BEGIN Recorded information

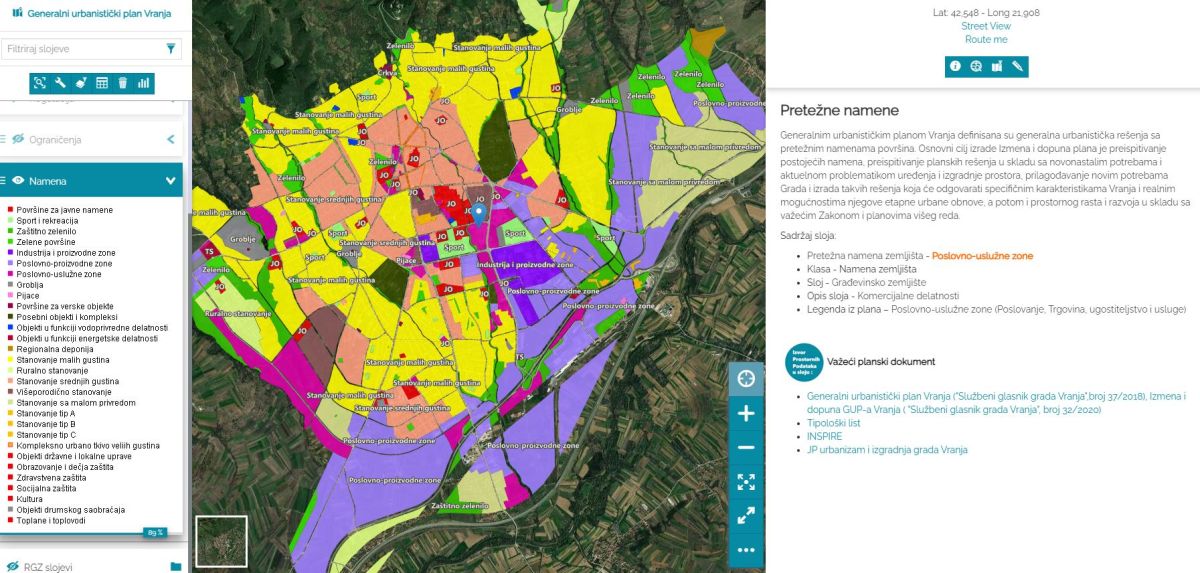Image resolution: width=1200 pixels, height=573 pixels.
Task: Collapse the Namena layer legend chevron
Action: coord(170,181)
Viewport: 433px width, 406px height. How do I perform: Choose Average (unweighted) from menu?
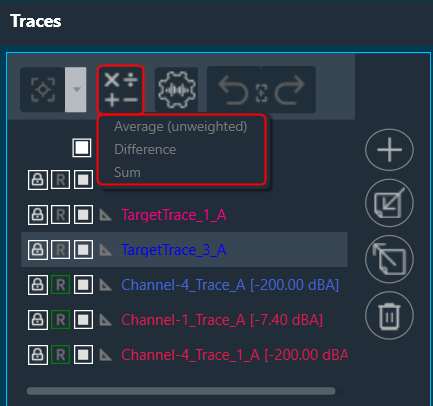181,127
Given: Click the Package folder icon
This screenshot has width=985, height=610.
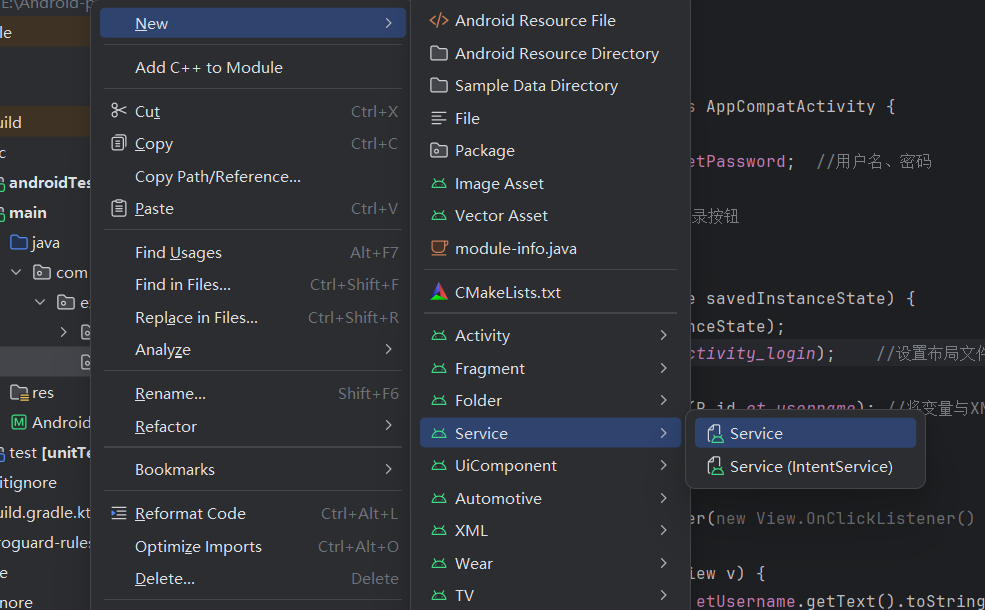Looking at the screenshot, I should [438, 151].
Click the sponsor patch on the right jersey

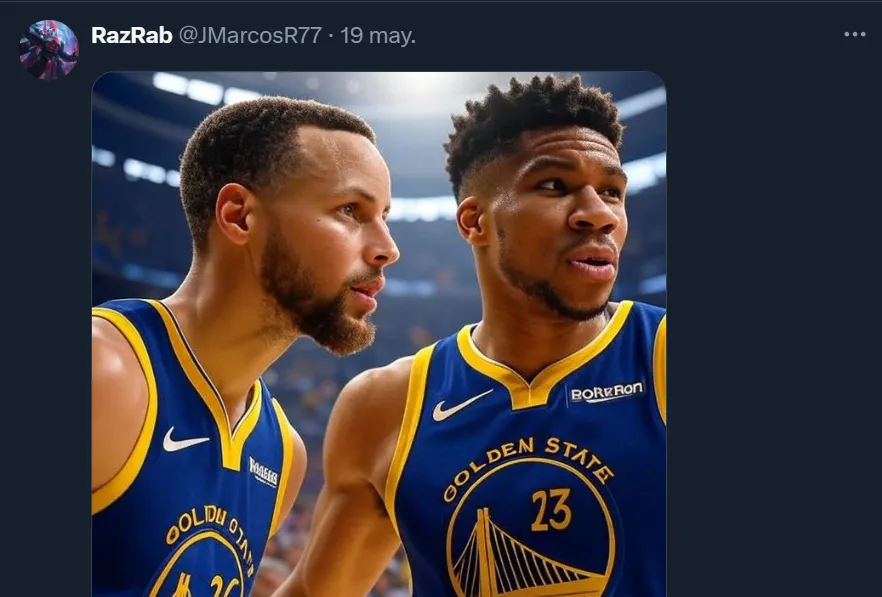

END Recorded information

**Task instructions**
Retype, word for word, the line containing "Viewport: 433px width, 406px" and each line after it through the end of the data, leaving any picture out.

**Expected answer**
Viewport: 433px width, 406px height. How do I perform: Choose Average (unweighted) from menu?
181,127
Given: Click the Package folder icon
This screenshot has width=985, height=610.
Looking at the screenshot, I should [438, 151].
Click the sponsor patch on the right jersey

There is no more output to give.